Dataset entries:
*** Begin section ***
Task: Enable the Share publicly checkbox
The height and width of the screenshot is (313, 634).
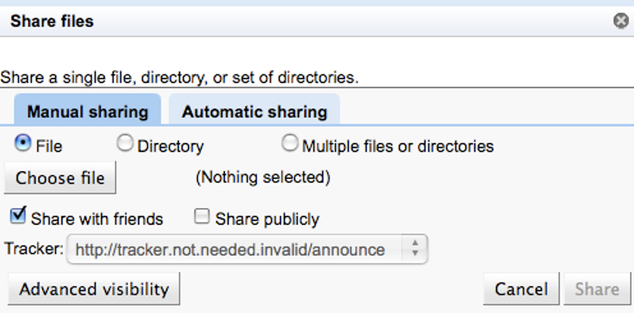Action: 201,216
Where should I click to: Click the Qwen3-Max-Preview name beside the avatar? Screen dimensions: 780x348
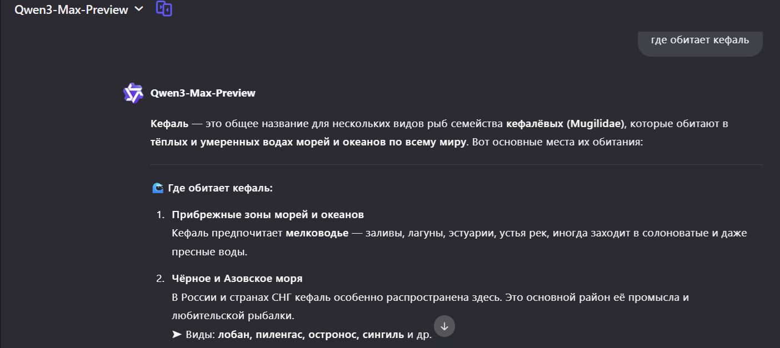tap(203, 93)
*** End section ***
THE PROBLEM - Could you write the entries out again exactly, without their pictures?

WRITTEN ANSWER -
Task: Enable the Share publicly checkbox
The height and width of the screenshot is (313, 634).
Action: 201,216
Where should I click to: Click the Qwen3-Max-Preview name beside the avatar? Screen dimensions: 780x348
tap(203, 93)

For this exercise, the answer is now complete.